Breastfeeding and Early White Matter Development: A Cross-Sectional Study


To most parents, one of their main goals it to give their child the best chance at having
the best life possible, which usually includes giving the child all the tool necessary to be as
intelligent as possible. Typically that means teaching basic skills at young ages and then sending
him or her to the best school possible. However, can parents do more? This study, performed by
Sean C.L. Deoni and his colleagues suggest that there is in fact more parents can do, specifically
the mother, which increases brain development in babies.
In this study 133 toddlers, both male and female between the ages of 305 and 1541 days,
were divided into three groups. The first group was exclusively breastfeed. The second was
only fed baby formula, and the last group was a mix of breastfeeding and formula feeding. The
children underwent IQ testing as well as a specific type of Magnetic Resonance Imaging termed
mcDESPOT, which measures myelin water fraction, to compare the development of the frontal
lobe.
The results collected by Deoni indicate a correlation between breastfeeding and IQ as
well as an increase in volume of the white and sub-cortical grey matter. Additionally, the
parietal lobe cortical, part of the brain associated with IQ, increased in mass. These results are
consistent with other studies conducted on adolescents.

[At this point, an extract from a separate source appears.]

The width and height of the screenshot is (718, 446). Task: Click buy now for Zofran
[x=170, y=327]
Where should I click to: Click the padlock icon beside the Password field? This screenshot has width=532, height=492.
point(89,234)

The article covered some of the ideas presented in the textbook about white matter. Due
to the fact that white matter in the brain is the myelin sheath (which is white in color) which
surrounds the axons. Thus, finding an increase in white matter, as they did in the study,
indicated that there is more myelin in the brain. This could be due to more axons forming as a
result of breastfeeding or increased density of the myelin. As was discussed in class, an
increased number of axons is associated with a particular region of the brain could create higher
and more tuned sensitivity to stimuli. More likely, the increased volume indicates that there is
more myelin surrounding the axon or that the axon diameter within the myelin. Either of these
options, would result in faster transmission of the nerve impulses and increase brain function,
represented in this case by the measure of IQ
However, another topic that is covered in the book and relevant to the study is the
argument of nature versus nurture. This debate covers the idea of which, the inborn genetic
makeup of a child or the nurturing of the parents and environment, have a stronger impact on a
childs resultant intelligence. This case of course points towards the idea the nurture is very
important in the development of the child. The study shows that the increase in brain matter is
developed after birth and during the first few months of life.

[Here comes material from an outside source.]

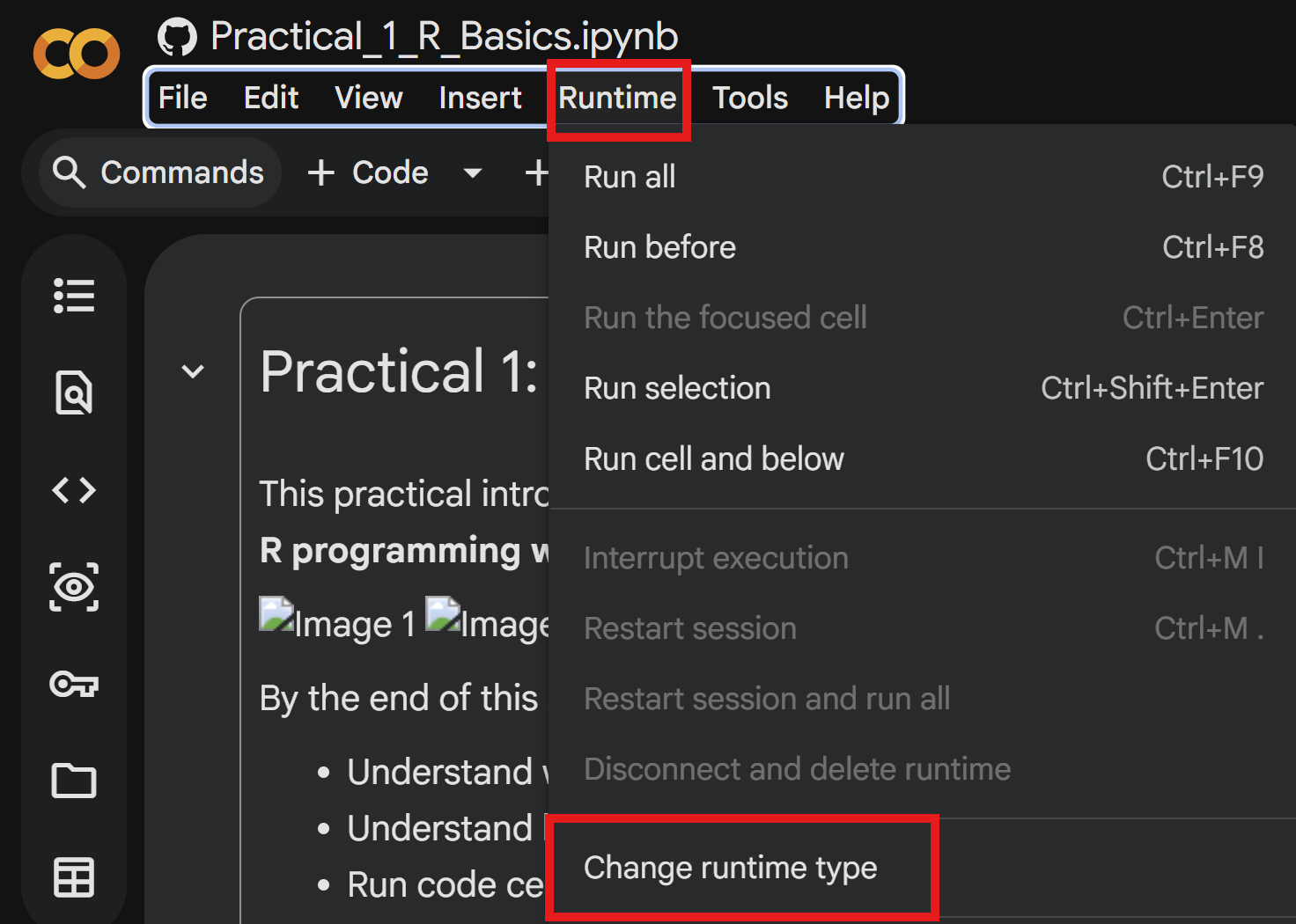Open the Files folder panel

(74, 781)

While the study can determine the correlation between breastfeeding and development of
late-maturing matter, it cannot yet be attributed to a causal relationship; however, the study
includes some discussion of possible causes. One of the main possibilities is that there is long-
chain polyunsaturated fatty acids. Still, it is possible that a secondary cause is the additional
attachment developed to the mother by the increased time spent with her and the nutriment she is
physically providing the child. The study showed that the IQ development is largely in the
verbal regions of the brain. In the textbook, it described that attachment to a primary caregiver
had the potential to increase produce higher verbal skills and better relationships, which would
also lead to a growth in these areas of the brain.
The finding in this study is consistent with other studies performed on adolescents and
thus the results are most likely accurate meaning that they are applicable to researcher. This
finding has the potential to change the way that mothers are advised to care for very young
children and lead to further studies on the on the possibilities differences in late-maturing matter.